Task instructions.
Could you repeat, word for word, every line from the one containing "Select the Широкие" through the final line of the records below, and nothing else?

[Stored data entries]
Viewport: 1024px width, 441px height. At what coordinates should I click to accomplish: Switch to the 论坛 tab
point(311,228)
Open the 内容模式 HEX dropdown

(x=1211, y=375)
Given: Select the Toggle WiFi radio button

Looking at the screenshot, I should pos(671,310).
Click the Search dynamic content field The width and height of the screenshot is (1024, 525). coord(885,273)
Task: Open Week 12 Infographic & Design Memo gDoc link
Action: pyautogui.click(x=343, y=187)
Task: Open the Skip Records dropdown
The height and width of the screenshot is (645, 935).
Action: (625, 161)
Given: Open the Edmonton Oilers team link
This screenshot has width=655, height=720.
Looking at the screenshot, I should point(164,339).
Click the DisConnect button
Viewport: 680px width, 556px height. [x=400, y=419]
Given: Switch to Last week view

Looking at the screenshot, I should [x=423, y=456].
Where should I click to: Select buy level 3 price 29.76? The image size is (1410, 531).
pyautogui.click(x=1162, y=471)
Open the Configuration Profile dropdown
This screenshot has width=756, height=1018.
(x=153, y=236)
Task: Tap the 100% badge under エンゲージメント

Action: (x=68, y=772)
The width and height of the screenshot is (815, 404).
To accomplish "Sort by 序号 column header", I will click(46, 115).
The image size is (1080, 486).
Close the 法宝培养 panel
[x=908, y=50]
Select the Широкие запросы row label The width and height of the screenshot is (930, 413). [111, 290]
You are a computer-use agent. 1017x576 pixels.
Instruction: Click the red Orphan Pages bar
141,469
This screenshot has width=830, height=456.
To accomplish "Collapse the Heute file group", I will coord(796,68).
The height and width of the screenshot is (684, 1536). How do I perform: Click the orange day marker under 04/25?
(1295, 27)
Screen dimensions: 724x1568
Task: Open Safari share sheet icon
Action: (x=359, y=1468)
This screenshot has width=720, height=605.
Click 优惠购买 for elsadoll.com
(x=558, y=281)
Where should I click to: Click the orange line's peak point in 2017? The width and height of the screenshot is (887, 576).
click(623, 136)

Reply to the task.
Select the Широкие запросы row label The width and height of the screenshot is (930, 413). [111, 290]
You are a computer-use agent. 1017x576 pixels.
Instruction: Click the red Orphan Pages bar
141,469
This screenshot has width=830, height=456.
To accomplish "Collapse the Heute file group", I will coord(796,68).
The height and width of the screenshot is (684, 1536). How do I perform: Click the orange day marker under 04/25?
(1295, 27)
Screen dimensions: 724x1568
Task: Open Safari share sheet icon
Action: (x=359, y=1468)
This screenshot has width=720, height=605.
Click 优惠购买 for elsadoll.com
(x=558, y=281)
Where should I click to: Click the orange line's peak point in 2017? The width and height of the screenshot is (887, 576).
click(623, 136)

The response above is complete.